Belqees TV reporter Adeeb Al-Janani was describing of the chaos caused by the first blast when his report was cut short by a second explosion, which killed him. At least 25 other people died in the explosions and around 100 were wounded, including nine journalists, according to local sources. Some witnesses, including a journalist, said missiles were fired.
The new unity government’s information minister quickly blamed the attack on the Houthi rebels who control much of northern Yemen. The plane bringing the new cabinet had come from the Saudi capital, Riyadh, where Yemen’s internationally-recognized government has been based since the Houthis seized control of the Yemeni capital, Sanaa, in 2014. The new unity government was formed on 18 December as a result of an agreement between the Riyadh-based government-in-exile and Aden-based southern separatists. It was brokered by Saudi Arabia, which had been trying for more than a year to forge a united front against the Houthis, who are close to taking Marib, the official government’s last bastion in the north.
“Adeeb Al-Janani’s death has again highlighted the risks run by Yemeni journalists and the courage they must display in order to cover developments in their country,” said Sabrina Bennoui, the head of RSF’s Middle East desk. “But this does not mean that their deaths are inevitable. An international investigation is needed to shed light on the circumstances of this and unacceptable act and identify those responsible, who must be prosecuted.”
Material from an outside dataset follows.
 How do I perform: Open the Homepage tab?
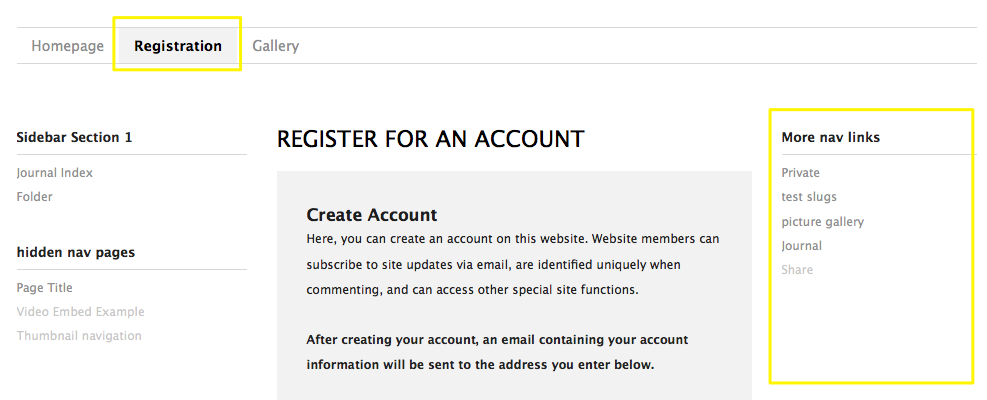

An Agence France-Presse photographer, Nabil Hassan, was deliberately shot dead by unidentified gunmen outside his home in a suburb of Aden in June 2020. No investigation identified those responsible.
Nine journalists are meanwhile being held hostage in Yemen, seven of them by the Houthis controlling Sanaa. Four of these journalists are awaiting execution of the death sentences they received in April 2020 on charges of spying for Saudi Arabia.
Yemen is ranked 167th out of 180 countries in RSF's 2020 World Press Freedom Index.